Review by Ian Keogh
Regular readers now know why Oliver has come across as distant, and indeed the tragedy of his current existence, and with that all revealed to Amy, Stephen McCranie dropped the plot into the past. The final half of Space Boy 9 was a look back to Oliver’s youth aboard the Arno, a spacecraft sent from Earth to rendezvous with a mysterious monolith discovered in space, a journey set to take years with entire families aboard the vessel. In isolation it seemed to lack purpose beyond fleshing out Oliver’s early life, but this is a series titled Space Boy after all, and that earlier life occupies this entire volume.
Oliver here looks seven to eight years younger than the person seen in the previous volume, and readers already know the Arno’s fate, so given the bigger picture, does everything need to be spelled out? Superman is Superman because he’s on Earth and while his past informs that, how relevant is it? Or another way to look at it is that there’s have been some interesting adventures set on Krypton, and as McCranie is settled into a massive multi-volume treatment of his story, why not go with the flow? He’ll get back to Amy in the present day come Space Boy 12.
McCranie’s version of events on the Arno connect with Superman’s origin story as it’s Oliver’s engineer father who first becomes suspicious of the impending disaster, and just like Jor-El he’s preaching to disbelievers. As readers know what’s coming, it doesn’t induce a pleasant sensation. Along the way, though, there’s the revelation of the Space Boy title, which is rather charming and seen on the cover.

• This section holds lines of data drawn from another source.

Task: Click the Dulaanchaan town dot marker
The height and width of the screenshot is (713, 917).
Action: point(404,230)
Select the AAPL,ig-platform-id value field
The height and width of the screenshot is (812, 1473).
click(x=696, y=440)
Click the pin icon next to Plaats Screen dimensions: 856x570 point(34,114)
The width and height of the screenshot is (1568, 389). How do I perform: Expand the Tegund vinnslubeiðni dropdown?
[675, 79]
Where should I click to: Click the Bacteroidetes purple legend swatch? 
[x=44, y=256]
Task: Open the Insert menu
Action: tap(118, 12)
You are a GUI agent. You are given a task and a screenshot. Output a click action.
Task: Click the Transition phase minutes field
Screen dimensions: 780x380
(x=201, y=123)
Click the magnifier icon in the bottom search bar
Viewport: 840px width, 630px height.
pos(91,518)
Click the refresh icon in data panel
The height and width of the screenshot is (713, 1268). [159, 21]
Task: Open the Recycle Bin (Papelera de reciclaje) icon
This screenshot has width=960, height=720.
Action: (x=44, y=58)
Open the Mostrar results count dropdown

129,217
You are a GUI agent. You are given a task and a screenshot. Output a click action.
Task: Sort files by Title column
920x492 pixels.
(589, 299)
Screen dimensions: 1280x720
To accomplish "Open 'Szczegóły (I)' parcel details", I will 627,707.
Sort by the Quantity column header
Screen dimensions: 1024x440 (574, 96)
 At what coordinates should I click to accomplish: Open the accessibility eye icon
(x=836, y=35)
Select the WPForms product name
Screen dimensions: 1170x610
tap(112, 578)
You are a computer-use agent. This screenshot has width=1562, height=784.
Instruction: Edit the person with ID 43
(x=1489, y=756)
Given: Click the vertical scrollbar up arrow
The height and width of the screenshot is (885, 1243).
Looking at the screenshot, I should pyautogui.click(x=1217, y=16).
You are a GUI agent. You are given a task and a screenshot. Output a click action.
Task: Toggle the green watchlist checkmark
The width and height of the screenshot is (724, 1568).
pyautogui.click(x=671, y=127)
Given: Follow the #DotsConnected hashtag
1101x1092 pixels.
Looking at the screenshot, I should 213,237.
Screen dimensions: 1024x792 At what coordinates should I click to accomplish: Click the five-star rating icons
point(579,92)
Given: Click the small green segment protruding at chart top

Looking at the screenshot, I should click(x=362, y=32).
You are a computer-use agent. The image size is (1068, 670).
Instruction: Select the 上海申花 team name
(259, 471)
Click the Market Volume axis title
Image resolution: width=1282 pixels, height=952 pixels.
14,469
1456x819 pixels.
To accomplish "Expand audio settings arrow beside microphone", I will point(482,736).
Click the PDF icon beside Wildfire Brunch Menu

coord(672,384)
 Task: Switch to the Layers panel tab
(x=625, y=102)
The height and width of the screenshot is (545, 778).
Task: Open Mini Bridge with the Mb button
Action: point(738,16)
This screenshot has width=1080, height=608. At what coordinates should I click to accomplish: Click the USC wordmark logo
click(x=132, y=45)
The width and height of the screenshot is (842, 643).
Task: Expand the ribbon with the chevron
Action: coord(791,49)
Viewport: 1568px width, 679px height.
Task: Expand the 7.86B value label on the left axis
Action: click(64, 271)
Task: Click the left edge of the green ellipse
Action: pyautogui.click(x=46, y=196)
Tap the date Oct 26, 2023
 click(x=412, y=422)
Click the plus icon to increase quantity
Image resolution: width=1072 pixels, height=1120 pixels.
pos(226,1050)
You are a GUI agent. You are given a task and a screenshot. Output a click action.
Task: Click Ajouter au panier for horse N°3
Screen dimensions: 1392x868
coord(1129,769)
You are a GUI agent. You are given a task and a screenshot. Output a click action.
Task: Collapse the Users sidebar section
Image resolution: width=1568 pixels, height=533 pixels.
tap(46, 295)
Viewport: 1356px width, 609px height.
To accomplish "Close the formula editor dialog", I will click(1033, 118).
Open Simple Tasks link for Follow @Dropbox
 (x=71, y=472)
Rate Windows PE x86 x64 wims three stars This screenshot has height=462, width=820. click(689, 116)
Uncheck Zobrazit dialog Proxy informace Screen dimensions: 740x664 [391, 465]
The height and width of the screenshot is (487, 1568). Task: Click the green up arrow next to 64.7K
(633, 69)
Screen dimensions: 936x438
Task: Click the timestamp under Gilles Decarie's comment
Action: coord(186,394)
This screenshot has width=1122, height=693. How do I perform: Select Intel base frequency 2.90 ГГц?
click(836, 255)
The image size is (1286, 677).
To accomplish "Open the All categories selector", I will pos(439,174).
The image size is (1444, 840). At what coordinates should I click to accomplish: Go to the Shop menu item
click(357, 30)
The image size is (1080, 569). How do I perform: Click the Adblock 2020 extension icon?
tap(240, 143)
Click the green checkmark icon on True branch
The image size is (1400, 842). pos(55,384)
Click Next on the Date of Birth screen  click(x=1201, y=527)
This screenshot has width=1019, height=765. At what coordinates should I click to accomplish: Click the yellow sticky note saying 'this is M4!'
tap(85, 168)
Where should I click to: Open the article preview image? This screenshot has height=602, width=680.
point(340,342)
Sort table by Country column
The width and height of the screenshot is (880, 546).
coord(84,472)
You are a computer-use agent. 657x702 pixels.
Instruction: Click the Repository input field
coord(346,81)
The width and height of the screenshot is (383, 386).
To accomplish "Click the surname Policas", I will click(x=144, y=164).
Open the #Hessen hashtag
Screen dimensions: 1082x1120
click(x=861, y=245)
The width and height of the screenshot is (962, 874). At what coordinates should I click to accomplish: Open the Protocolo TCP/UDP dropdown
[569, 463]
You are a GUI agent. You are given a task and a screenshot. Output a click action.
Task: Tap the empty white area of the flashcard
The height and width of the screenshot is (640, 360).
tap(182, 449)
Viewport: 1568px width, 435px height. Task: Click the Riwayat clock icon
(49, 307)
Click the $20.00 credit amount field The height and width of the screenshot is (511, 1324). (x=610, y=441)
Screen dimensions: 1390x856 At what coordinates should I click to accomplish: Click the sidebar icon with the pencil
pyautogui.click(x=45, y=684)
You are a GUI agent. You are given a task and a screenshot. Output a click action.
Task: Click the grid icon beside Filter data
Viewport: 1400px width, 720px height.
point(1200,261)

Because it’s a new situation we’re introduced to a bunch of new characters. Oliver’s father Wyatt was seen last time, but we’re shown just how good he is at his job, which comes from a smart piece of plotting on McCranie’s part. Almost all the other new characters also strike a chord in one way or another, and if there’s a message to the volume it’s not to look down on anyone because of the job they do.
For all that this is a decent story well drawn and well told, it’s leading to a pay-off already revealed, and still seems a diversion not greatly relevant to the greater story. Perhaps that will change with Space Boy 11. Alternatively both form part of the fourth Space Boy Omnibus.